*** Opening of Data for the task ***

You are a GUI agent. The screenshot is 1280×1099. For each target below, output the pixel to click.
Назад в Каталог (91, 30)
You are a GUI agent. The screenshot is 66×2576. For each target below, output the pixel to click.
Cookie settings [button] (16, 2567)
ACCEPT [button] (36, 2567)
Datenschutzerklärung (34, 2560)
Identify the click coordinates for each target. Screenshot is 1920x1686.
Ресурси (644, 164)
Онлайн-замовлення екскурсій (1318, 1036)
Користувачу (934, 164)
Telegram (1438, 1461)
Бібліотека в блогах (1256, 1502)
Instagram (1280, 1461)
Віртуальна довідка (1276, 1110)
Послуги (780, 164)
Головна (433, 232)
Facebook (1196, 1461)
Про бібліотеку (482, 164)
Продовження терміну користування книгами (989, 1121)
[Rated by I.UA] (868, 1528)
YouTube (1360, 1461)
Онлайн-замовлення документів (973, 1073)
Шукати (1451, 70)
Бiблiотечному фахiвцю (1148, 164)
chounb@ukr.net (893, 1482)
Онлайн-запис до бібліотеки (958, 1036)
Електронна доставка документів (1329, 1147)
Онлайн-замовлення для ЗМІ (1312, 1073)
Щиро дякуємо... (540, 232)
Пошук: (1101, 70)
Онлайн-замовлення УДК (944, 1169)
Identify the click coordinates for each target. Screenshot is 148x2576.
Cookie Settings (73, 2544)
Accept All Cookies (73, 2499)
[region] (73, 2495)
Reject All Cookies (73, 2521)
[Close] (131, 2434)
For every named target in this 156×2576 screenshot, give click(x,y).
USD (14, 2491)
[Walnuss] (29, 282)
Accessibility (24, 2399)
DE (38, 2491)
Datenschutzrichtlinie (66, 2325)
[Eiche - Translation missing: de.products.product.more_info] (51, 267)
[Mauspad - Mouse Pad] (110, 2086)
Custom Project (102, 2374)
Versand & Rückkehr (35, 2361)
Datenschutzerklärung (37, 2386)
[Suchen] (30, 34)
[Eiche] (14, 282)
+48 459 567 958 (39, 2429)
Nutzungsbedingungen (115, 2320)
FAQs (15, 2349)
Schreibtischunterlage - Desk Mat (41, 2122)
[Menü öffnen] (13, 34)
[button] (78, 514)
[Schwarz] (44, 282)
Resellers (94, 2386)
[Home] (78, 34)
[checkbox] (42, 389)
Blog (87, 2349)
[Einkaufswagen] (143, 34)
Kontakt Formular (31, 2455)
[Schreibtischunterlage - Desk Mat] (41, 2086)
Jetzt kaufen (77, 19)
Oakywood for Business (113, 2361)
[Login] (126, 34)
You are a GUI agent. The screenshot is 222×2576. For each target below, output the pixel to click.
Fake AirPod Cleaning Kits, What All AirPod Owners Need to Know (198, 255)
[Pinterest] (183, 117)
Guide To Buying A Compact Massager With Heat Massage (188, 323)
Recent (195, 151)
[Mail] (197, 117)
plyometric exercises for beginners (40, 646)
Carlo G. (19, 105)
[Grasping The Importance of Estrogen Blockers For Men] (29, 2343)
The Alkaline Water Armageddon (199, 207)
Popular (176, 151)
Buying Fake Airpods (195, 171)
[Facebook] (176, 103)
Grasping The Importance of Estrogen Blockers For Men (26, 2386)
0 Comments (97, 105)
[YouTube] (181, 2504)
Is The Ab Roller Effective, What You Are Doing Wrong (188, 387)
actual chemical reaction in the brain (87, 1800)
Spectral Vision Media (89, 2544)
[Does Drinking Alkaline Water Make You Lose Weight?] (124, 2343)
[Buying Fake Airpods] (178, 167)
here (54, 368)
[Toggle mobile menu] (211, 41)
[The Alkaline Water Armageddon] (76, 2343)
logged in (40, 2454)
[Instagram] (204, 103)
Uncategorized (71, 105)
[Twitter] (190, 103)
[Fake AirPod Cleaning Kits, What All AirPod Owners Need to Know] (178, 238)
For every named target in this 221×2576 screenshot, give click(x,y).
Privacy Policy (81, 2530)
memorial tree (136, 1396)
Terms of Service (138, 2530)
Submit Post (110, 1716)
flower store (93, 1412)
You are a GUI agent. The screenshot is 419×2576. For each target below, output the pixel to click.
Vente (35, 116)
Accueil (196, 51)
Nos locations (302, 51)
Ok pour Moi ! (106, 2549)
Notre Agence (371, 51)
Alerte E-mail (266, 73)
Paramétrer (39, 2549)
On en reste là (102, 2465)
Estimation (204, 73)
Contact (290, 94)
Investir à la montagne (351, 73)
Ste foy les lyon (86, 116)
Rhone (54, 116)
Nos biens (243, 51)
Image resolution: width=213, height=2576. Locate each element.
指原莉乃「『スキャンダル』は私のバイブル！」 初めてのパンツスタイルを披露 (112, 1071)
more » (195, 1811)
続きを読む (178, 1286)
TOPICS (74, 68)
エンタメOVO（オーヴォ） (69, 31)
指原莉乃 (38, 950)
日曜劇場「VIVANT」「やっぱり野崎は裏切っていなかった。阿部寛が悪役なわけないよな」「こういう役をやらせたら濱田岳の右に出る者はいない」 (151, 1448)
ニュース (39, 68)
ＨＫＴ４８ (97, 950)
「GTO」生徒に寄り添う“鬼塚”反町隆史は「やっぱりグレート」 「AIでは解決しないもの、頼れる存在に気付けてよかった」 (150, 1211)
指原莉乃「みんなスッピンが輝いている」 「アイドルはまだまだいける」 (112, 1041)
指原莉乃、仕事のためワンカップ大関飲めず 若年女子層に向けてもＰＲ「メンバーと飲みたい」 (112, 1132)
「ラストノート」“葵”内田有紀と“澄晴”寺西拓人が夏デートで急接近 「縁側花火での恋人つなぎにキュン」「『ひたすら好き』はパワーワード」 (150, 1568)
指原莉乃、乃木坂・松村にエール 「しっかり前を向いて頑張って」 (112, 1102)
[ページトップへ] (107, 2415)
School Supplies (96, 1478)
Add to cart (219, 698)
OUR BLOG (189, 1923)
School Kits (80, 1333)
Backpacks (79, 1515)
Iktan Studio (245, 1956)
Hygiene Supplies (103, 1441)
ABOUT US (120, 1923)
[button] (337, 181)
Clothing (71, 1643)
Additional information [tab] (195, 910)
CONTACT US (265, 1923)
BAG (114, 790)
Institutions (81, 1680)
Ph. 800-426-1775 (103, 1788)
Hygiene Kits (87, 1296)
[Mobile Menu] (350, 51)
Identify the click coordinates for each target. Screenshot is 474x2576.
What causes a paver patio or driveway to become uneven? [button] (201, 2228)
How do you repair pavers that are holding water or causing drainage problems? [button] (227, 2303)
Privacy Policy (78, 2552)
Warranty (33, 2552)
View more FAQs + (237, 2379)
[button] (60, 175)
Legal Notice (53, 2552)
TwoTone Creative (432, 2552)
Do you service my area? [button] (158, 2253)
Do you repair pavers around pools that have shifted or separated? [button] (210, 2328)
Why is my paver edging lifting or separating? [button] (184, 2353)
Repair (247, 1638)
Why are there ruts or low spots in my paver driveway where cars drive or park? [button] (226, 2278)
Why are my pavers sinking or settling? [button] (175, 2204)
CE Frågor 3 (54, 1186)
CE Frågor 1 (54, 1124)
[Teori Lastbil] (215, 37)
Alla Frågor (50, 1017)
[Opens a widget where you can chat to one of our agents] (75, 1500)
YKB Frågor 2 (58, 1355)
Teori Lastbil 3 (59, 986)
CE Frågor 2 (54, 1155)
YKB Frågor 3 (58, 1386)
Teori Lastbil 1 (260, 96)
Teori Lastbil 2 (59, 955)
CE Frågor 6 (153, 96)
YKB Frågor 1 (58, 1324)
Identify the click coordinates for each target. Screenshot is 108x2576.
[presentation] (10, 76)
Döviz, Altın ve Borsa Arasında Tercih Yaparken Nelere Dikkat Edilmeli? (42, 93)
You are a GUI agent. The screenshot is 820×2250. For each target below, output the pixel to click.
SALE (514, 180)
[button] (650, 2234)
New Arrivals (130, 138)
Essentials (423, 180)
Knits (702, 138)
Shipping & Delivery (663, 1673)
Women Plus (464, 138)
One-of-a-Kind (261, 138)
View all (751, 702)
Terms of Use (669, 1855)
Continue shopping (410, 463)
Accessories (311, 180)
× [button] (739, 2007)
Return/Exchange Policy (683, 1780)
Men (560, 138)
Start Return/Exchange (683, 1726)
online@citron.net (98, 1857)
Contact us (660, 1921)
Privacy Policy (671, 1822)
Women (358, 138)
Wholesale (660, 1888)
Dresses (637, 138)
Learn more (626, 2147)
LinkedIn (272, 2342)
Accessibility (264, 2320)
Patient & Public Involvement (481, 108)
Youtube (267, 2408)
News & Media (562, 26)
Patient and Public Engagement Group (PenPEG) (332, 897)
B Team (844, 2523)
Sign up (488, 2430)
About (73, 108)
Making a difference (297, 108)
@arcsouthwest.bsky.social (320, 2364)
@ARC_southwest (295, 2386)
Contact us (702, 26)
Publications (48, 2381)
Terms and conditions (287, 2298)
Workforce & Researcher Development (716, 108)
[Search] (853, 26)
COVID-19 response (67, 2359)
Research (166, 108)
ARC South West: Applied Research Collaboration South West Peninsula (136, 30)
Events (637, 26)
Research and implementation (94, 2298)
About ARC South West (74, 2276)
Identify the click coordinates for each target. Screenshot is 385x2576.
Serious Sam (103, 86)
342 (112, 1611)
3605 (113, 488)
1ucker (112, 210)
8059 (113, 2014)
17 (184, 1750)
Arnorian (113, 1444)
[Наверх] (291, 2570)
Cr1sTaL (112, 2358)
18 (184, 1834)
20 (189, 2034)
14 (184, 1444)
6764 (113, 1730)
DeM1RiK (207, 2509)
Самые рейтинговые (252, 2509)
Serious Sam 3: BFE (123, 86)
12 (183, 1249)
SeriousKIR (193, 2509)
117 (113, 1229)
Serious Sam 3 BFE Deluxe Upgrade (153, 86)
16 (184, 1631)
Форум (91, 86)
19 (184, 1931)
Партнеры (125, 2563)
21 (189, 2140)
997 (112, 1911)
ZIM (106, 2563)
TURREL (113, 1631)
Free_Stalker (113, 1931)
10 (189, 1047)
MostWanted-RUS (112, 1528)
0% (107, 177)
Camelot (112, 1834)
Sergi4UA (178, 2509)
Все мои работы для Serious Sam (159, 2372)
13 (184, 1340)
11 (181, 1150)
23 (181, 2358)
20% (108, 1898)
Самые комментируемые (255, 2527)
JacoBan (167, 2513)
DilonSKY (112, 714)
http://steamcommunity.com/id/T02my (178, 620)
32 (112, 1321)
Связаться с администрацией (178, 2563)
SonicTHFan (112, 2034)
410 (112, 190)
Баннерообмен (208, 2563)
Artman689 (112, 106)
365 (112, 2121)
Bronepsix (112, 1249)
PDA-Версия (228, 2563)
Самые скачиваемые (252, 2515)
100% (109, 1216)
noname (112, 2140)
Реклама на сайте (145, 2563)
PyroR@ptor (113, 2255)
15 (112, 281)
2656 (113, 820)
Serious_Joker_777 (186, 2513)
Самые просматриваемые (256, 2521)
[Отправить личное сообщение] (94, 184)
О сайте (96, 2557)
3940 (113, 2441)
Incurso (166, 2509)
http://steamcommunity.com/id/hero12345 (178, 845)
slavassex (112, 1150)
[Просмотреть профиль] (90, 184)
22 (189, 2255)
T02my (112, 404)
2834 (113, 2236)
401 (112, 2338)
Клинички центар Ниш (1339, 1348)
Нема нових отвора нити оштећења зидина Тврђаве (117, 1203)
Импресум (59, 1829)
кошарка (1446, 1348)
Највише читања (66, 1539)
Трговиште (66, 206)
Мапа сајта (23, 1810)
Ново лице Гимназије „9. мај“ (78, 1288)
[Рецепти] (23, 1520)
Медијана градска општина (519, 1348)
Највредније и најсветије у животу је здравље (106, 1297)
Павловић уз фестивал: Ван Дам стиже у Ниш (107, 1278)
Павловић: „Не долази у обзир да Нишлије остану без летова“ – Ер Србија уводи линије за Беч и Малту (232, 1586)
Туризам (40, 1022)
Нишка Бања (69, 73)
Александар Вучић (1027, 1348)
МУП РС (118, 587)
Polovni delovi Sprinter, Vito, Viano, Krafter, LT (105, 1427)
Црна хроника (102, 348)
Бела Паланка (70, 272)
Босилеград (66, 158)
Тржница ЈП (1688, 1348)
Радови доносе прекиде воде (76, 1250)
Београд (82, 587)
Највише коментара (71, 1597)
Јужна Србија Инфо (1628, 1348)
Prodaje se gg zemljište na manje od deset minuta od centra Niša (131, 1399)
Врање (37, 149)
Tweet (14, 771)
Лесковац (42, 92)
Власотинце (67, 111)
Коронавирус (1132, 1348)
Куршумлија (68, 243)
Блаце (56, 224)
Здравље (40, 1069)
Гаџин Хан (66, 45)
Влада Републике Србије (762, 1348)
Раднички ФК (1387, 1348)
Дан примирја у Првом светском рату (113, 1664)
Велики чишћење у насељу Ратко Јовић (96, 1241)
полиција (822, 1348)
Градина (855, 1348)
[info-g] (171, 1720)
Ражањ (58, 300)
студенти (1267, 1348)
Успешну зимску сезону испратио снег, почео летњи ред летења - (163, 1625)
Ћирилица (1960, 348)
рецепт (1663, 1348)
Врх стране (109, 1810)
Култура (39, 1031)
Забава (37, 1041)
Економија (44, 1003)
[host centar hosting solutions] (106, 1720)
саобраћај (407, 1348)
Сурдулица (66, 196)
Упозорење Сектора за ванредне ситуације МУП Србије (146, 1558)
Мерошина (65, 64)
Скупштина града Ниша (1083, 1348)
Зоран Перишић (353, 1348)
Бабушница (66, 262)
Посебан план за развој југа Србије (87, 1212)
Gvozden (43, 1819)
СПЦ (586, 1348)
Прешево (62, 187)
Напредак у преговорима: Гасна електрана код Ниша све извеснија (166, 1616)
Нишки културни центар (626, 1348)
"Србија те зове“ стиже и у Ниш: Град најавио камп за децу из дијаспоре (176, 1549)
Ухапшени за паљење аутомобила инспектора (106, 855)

*** Close of Data for the task ***

Activity => Pick out each line in the material containing "Fake".

Task response =>
Fake AirPod Cleaning Kits, What All AirPod Owners Need to Know (198, 255)
Buying Fake Airpods (195, 171)
[Buying Fake Airpods] (178, 167)
[Fake AirPod Cleaning Kits, What All AirPod Owners Need to Know] (178, 238)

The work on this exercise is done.